▶ _RECORDS TO USE_:
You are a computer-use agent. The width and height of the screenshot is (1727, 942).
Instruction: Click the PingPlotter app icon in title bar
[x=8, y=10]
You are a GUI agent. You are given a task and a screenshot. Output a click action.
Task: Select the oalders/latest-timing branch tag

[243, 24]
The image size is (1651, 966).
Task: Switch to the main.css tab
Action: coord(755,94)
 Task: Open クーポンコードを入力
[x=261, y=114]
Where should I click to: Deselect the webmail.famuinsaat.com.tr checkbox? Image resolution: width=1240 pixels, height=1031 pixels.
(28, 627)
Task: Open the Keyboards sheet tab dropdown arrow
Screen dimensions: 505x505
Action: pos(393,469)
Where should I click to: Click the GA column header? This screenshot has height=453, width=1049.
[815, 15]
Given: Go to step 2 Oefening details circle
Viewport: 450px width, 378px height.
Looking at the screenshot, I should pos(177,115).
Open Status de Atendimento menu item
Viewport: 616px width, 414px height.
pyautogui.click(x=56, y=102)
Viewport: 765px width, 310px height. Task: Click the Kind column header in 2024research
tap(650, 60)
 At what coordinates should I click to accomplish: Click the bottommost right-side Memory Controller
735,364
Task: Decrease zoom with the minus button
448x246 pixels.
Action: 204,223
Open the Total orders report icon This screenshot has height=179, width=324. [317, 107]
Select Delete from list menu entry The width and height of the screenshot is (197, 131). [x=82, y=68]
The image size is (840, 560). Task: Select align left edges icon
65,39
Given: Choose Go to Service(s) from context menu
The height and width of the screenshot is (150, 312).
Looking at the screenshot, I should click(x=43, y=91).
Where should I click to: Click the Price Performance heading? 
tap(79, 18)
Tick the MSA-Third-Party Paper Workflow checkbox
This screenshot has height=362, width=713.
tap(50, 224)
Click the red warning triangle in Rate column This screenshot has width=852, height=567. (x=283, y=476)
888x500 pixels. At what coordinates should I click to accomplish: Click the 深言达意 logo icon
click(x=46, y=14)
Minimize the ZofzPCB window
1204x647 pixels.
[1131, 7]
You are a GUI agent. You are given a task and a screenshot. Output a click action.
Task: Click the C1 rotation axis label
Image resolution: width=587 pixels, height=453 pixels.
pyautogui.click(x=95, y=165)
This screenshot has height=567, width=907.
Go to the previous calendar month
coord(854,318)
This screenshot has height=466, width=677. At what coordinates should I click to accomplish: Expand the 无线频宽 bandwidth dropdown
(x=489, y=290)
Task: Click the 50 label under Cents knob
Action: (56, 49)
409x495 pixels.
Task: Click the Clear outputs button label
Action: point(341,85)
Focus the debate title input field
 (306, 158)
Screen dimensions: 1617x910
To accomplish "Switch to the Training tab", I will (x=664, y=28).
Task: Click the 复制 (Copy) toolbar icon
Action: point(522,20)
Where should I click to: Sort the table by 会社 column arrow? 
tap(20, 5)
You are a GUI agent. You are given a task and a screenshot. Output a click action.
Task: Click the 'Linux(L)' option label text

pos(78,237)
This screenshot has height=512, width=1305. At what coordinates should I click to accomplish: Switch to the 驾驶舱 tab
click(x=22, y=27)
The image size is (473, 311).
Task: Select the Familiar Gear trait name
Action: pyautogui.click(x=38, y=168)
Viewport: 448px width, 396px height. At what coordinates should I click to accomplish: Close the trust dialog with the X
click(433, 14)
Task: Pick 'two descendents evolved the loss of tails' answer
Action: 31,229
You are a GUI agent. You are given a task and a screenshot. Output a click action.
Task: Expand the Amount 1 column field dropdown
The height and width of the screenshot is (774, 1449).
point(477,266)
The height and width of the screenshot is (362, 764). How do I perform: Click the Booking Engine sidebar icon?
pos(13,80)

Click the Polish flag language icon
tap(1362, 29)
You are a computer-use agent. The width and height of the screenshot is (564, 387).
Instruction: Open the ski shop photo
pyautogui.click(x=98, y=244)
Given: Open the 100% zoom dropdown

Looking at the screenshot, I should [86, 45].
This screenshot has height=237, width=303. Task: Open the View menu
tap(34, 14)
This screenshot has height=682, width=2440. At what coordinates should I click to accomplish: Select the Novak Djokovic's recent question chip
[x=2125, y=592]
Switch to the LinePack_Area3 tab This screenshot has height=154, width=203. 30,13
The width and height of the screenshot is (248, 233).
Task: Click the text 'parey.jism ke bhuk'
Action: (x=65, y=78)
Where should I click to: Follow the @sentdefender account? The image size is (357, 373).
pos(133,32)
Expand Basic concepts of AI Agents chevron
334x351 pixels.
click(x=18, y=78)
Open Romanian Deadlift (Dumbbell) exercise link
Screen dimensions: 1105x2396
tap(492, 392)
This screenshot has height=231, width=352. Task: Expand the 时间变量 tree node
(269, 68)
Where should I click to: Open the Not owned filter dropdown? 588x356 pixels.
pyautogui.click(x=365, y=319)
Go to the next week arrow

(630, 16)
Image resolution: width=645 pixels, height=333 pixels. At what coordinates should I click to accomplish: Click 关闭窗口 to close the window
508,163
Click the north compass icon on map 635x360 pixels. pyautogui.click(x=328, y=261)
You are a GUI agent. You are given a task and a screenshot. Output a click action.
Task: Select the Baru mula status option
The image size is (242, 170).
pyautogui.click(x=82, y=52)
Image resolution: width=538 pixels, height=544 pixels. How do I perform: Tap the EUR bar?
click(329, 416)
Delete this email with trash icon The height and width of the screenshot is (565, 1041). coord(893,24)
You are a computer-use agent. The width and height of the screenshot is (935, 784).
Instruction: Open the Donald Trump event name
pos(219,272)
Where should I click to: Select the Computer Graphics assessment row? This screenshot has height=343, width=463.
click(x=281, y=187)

▶ _BRIEF_: Give back every one of the entries above word for word, keeping each line as it is.

▶ _TASK SOLUTION_:
You are a computer-use agent. The width and height of the screenshot is (1727, 942).
Instruction: Click the PingPlotter app icon in title bar
[x=8, y=10]
You are a GUI agent. You are given a task and a screenshot. Output a click action.
Task: Select the oalders/latest-timing branch tag

[243, 24]
The image size is (1651, 966).
Task: Switch to the main.css tab
Action: coord(755,94)
 Task: Open クーポンコードを入力
[x=261, y=114]
Where should I click to: Deselect the webmail.famuinsaat.com.tr checkbox? Image resolution: width=1240 pixels, height=1031 pixels.
(28, 627)
Task: Open the Keyboards sheet tab dropdown arrow
Screen dimensions: 505x505
Action: pos(393,469)
Where should I click to: Click the GA column header? This screenshot has height=453, width=1049.
[815, 15]
Given: Go to step 2 Oefening details circle
Viewport: 450px width, 378px height.
Looking at the screenshot, I should pos(177,115).
Open Status de Atendimento menu item
Viewport: 616px width, 414px height.
pyautogui.click(x=56, y=102)
Viewport: 765px width, 310px height. Task: Click the Kind column header in 2024research
tap(650, 60)
 At what coordinates should I click to accomplish: Click the bottommost right-side Memory Controller
735,364
Task: Decrease zoom with the minus button
448x246 pixels.
Action: 204,223
Open the Total orders report icon This screenshot has height=179, width=324. [317, 107]
Select Delete from list menu entry The width and height of the screenshot is (197, 131). [x=82, y=68]
The image size is (840, 560). Task: Select align left edges icon
65,39
Given: Choose Go to Service(s) from context menu
The height and width of the screenshot is (150, 312).
Looking at the screenshot, I should click(x=43, y=91).
Where should I click to: Click the Price Performance heading? 
tap(79, 18)
Tick the MSA-Third-Party Paper Workflow checkbox
This screenshot has height=362, width=713.
tap(50, 224)
Click the red warning triangle in Rate column This screenshot has width=852, height=567. (x=283, y=476)
888x500 pixels. At what coordinates should I click to accomplish: Click the 深言达意 logo icon
click(x=46, y=14)
Minimize the ZofzPCB window
1204x647 pixels.
[1131, 7]
You are a GUI agent. You are given a task and a screenshot. Output a click action.
Task: Click the C1 rotation axis label
Image resolution: width=587 pixels, height=453 pixels.
pyautogui.click(x=95, y=165)
This screenshot has height=567, width=907.
Go to the previous calendar month
coord(854,318)
This screenshot has height=466, width=677. At what coordinates should I click to accomplish: Expand the 无线频宽 bandwidth dropdown
(x=489, y=290)
Task: Click the 50 label under Cents knob
Action: (56, 49)
409x495 pixels.
Task: Click the Clear outputs button label
Action: point(341,85)
Focus the debate title input field
 (306, 158)
Screen dimensions: 1617x910
To accomplish "Switch to the Training tab", I will (x=664, y=28).
Task: Click the 复制 (Copy) toolbar icon
Action: point(522,20)
Where should I click to: Sort the table by 会社 column arrow? 
tap(20, 5)
You are a GUI agent. You are given a task and a screenshot. Output a click action.
Task: Click the 'Linux(L)' option label text

pos(78,237)
This screenshot has height=512, width=1305. At what coordinates should I click to accomplish: Switch to the 驾驶舱 tab
click(x=22, y=27)
The image size is (473, 311).
Task: Select the Familiar Gear trait name
Action: pyautogui.click(x=38, y=168)
Viewport: 448px width, 396px height. At what coordinates should I click to accomplish: Close the trust dialog with the X
click(433, 14)
Task: Pick 'two descendents evolved the loss of tails' answer
Action: 31,229
You are a GUI agent. You are given a task and a screenshot. Output a click action.
Task: Expand the Amount 1 column field dropdown
The height and width of the screenshot is (774, 1449).
point(477,266)
The height and width of the screenshot is (362, 764). How do I perform: Click the Booking Engine sidebar icon?
pos(13,80)

Click the Polish flag language icon
tap(1362, 29)
You are a computer-use agent. The width and height of the screenshot is (564, 387).
Instruction: Open the ski shop photo
pyautogui.click(x=98, y=244)
Given: Open the 100% zoom dropdown

Looking at the screenshot, I should [86, 45].
This screenshot has height=237, width=303. Task: Open the View menu
tap(34, 14)
This screenshot has height=682, width=2440. At what coordinates should I click to accomplish: Select the Novak Djokovic's recent question chip
[x=2125, y=592]
Switch to the LinePack_Area3 tab This screenshot has height=154, width=203. 30,13
The width and height of the screenshot is (248, 233).
Task: Click the text 'parey.jism ke bhuk'
Action: (x=65, y=78)
Where should I click to: Follow the @sentdefender account? The image size is (357, 373).
pos(133,32)
Expand Basic concepts of AI Agents chevron
334x351 pixels.
click(x=18, y=78)
Open Romanian Deadlift (Dumbbell) exercise link
Screen dimensions: 1105x2396
tap(492, 392)
This screenshot has height=231, width=352. Task: Expand the 时间变量 tree node
(269, 68)
Where should I click to: Open the Not owned filter dropdown? 588x356 pixels.
pyautogui.click(x=365, y=319)
Go to the next week arrow

(630, 16)
Image resolution: width=645 pixels, height=333 pixels. At what coordinates should I click to accomplish: Click 关闭窗口 to close the window
508,163
Click the north compass icon on map 635x360 pixels. pyautogui.click(x=328, y=261)
You are a GUI agent. You are given a task and a screenshot. Output a click action.
Task: Select the Baru mula status option
The image size is (242, 170).
pyautogui.click(x=82, y=52)
Image resolution: width=538 pixels, height=544 pixels. How do I perform: Tap the EUR bar?
click(329, 416)
Delete this email with trash icon The height and width of the screenshot is (565, 1041). coord(893,24)
You are a computer-use agent. The width and height of the screenshot is (935, 784).
Instruction: Open the Donald Trump event name
pos(219,272)
Where should I click to: Select the Computer Graphics assessment row? This screenshot has height=343, width=463.
click(x=281, y=187)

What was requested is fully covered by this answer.